Direktur Perlindungan WNI dan BHI Kementerian Luar Negeri RI Judha Nugraha pada Rabu, 3 April 2023 menjelaskan sejumlah langkah telah dilakukan pihaknya antara lain mengirimkan nota diplomatik kepada Kementerian Luar Negeri Myanmar, berkoordinasi dengan otoritas setempat, serta bekerja sama dengan lembaga internasional seperti IOM dan Regional Support Office Bali Process di Bangkok.
"Tantangan di lapangan memang tinggi. Mayoritas WNI berada di Myawaddy, lokasi konflik bersenjata antara militer Myanmar dan kelompok pemberontak," kata Judha dalam keterangan pers.
Kendati begitu, hal tersebut tidak menyurutkan berbagai langkah pelindungan yg terus diupayakan Kementerian Luar Negeri, KBRI Yangon dan KBRI Bangkok.
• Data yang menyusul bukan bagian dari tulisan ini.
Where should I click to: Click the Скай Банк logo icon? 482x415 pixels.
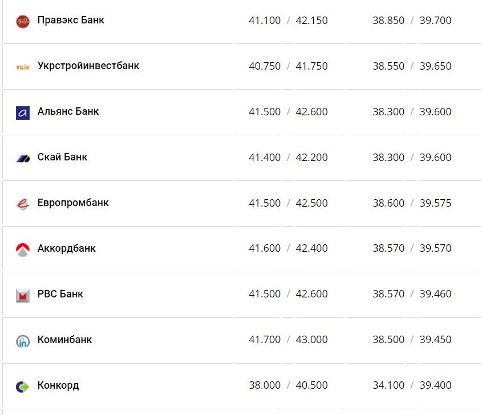23,159
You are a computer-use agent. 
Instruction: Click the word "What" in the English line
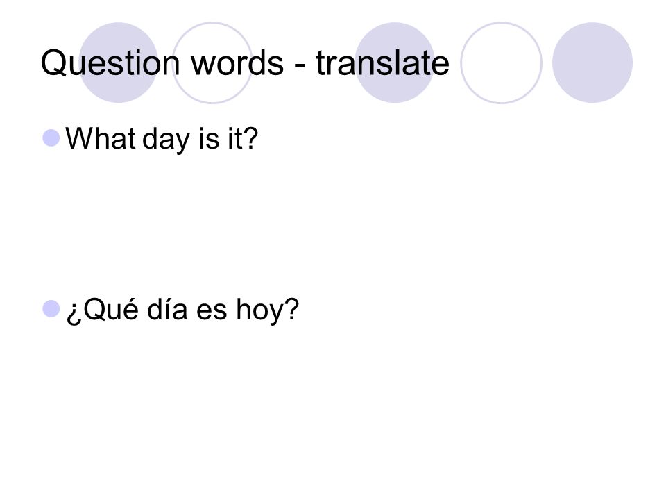[x=101, y=138]
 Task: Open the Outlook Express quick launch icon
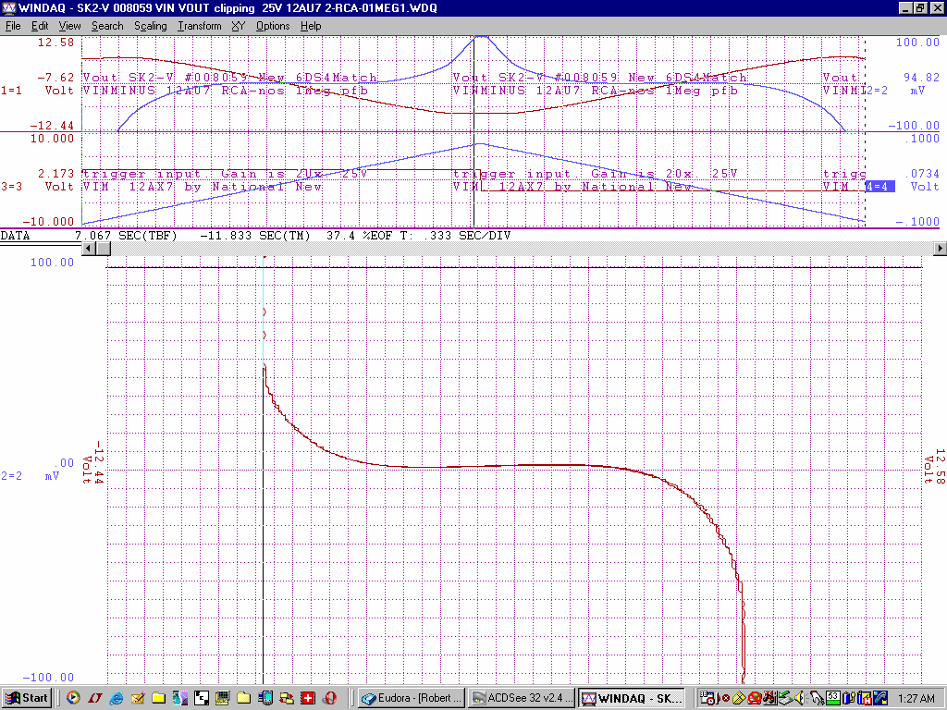pyautogui.click(x=138, y=697)
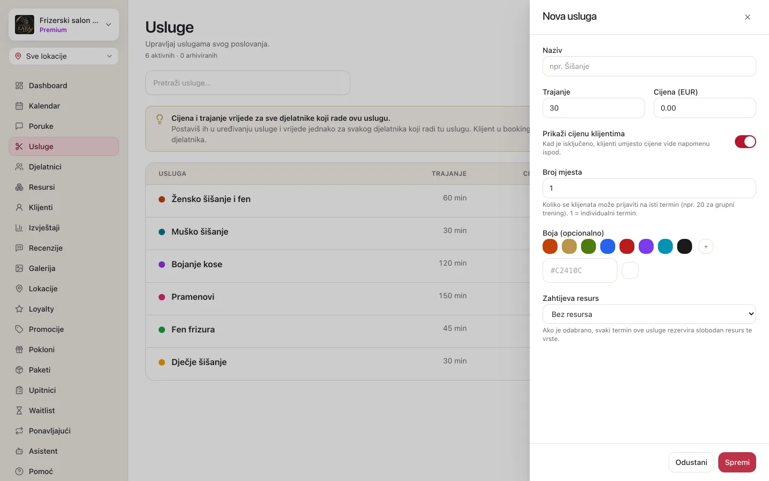
Task: Click the Odustani button
Action: [691, 462]
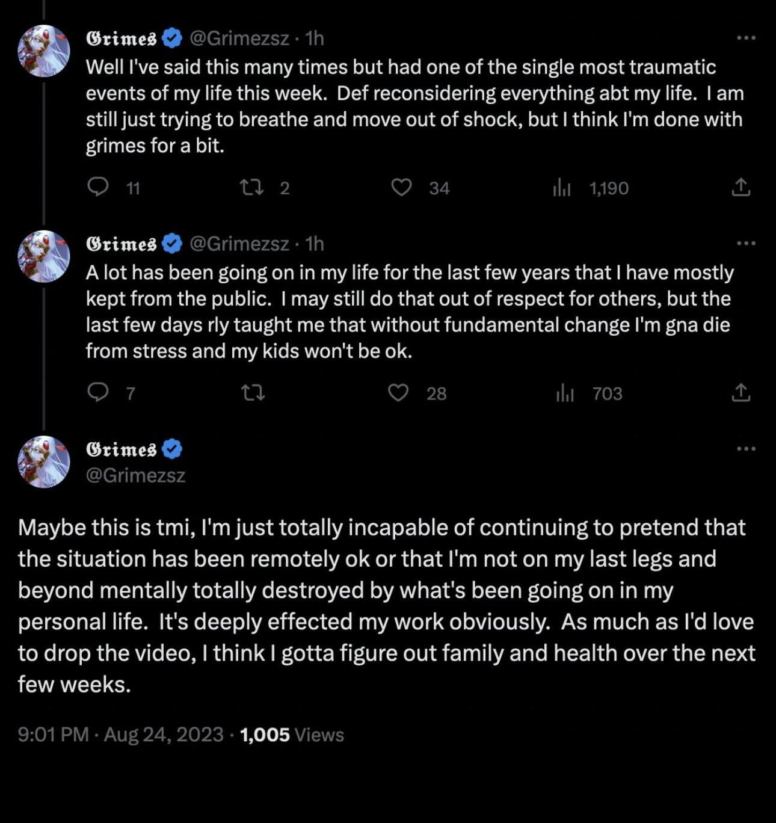Open Grimes avatar on main tweet

[x=44, y=462]
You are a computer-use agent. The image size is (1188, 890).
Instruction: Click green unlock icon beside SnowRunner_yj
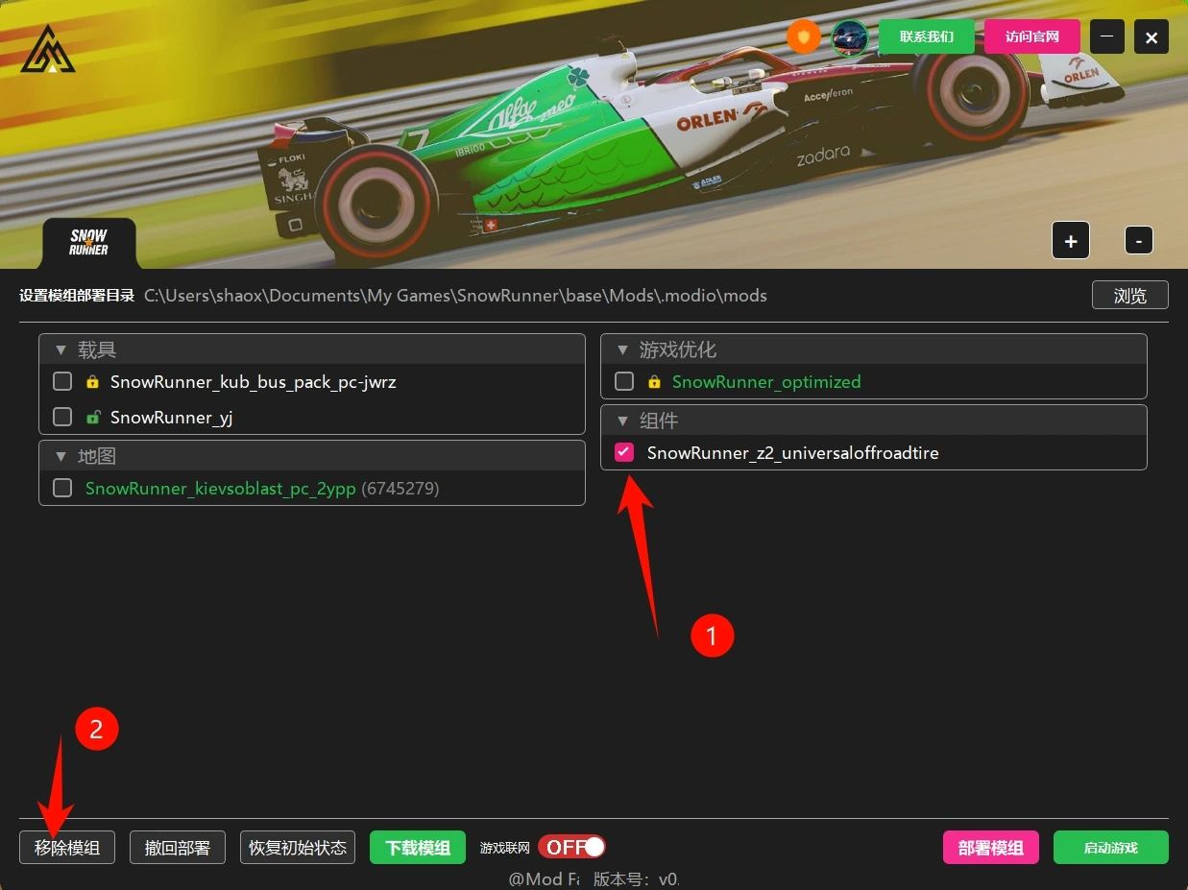point(92,418)
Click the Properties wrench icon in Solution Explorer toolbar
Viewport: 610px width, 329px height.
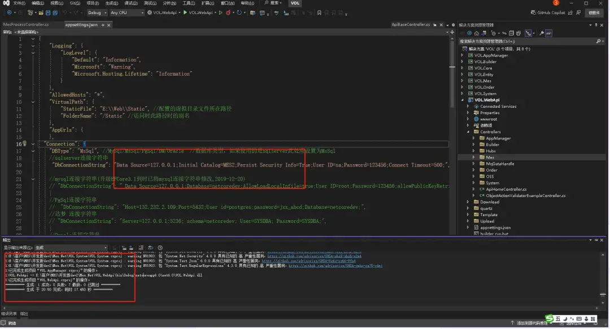tap(542, 33)
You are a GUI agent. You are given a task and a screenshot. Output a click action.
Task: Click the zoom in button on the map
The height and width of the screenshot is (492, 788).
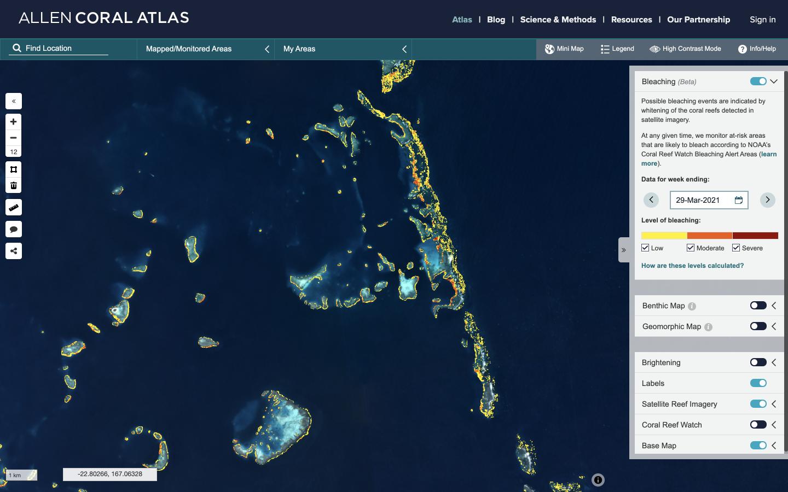click(13, 121)
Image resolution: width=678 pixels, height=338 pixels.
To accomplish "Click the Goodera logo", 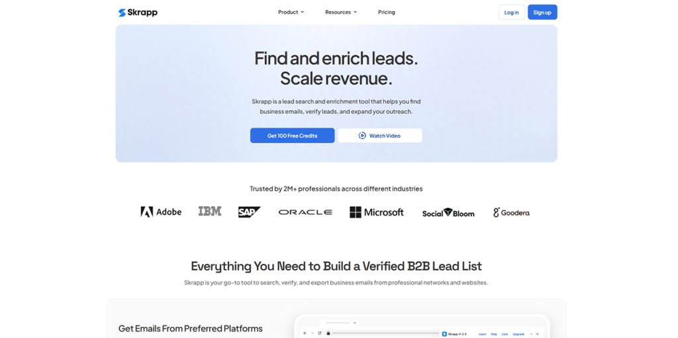I will 511,212.
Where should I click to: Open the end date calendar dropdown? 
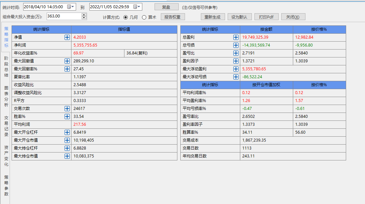click(x=137, y=7)
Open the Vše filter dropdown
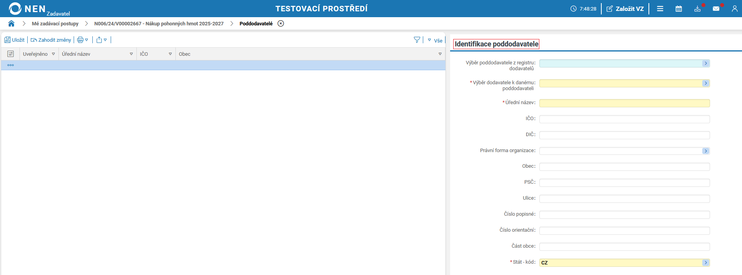This screenshot has width=742, height=275. click(x=435, y=40)
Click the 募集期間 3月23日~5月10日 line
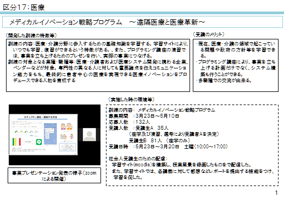The width and height of the screenshot is (284, 197). click(x=144, y=116)
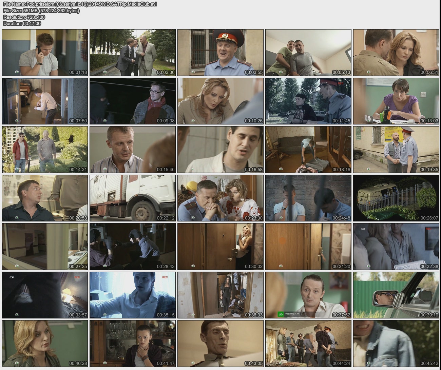
Task: Select the thumbnail timestamped 00:41:47
Action: [x=133, y=344]

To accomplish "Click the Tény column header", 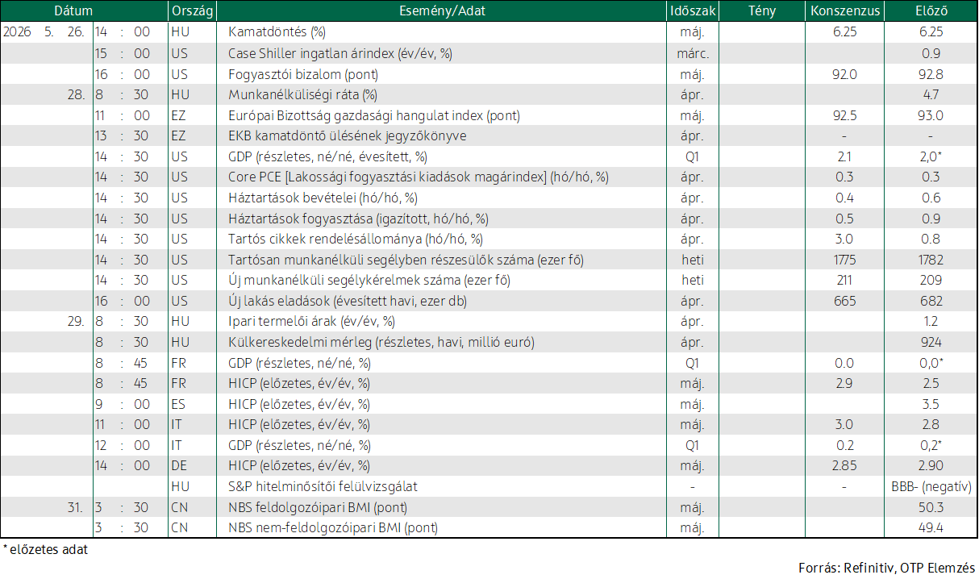I will click(762, 11).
Upaya perlindungan tersebut antara lain mendesak otoritas Myanmar mengambil langkah efektif untuk menyelamatkan para WNI dan memetakan jejaring yang ada di Myawaddy melalui kerjasama dengan berbagai lembaga pemerhati kasus penipuan online. Pendekatan formal dan informal pun terus dilakukan.
Sedangkan dari sisi penegakan hukum, Kementerian Luar Negeri berkoordinasi dengan Bareskrim Polri untuk menindak para pelaku. Dari sisi pencegahan, telah dilakukan kegiatan kampanye public awareness mengenai modus-modus TPPO di kasus online scam.
Selama periode 2020-2023, KBRI Yangon telah menerima laporan 203 WNI yang mengalami permasalahan di wilayah Myanmar, khususnya terkait indikasi atau dugaan Tindak Pidana Perdagangan Orang (TPPO). Hingga April 2023, KBRI Yangon telah memfasilitasi penyelesaian atau pemulangan 127 WNI.
Sebelumnya Serikat Buruh Migran Indonesia (SBMI) mendampingi pihak keluarga para korban dugaan TPPO ke Bareskrim untuk melaporkan perekrut pengiriman Buruh Migran Indonesia (BMI) ke Myanmar oleh pelaku berinisial A.
Sebelum berangkat dari Indonesia, perekrut A mengiming-imingi pekerjaan sebagai operator komputer di salah satu perusahan bursa saham di Thailand dengan janji gaji senilai Rp 8 juta -10 juta perbulannya dengan fasilitas kerja yang baik. Namun faktanya, 20 korban diberangkat secara unprosedural ke Myanmar dan ditempatkan di penempatan kerja yang tidak resmi dan tidak layak oleh pelaku A. Para korban dipekerjakan secara paksa, dieksploitasi, disiksa secara psikis maupun fisik hingga disetrum. Kasus ini telah melanggar Undang-Undang Nomor 21 Tahun 2007 Tentang Pemberantasan TPPO.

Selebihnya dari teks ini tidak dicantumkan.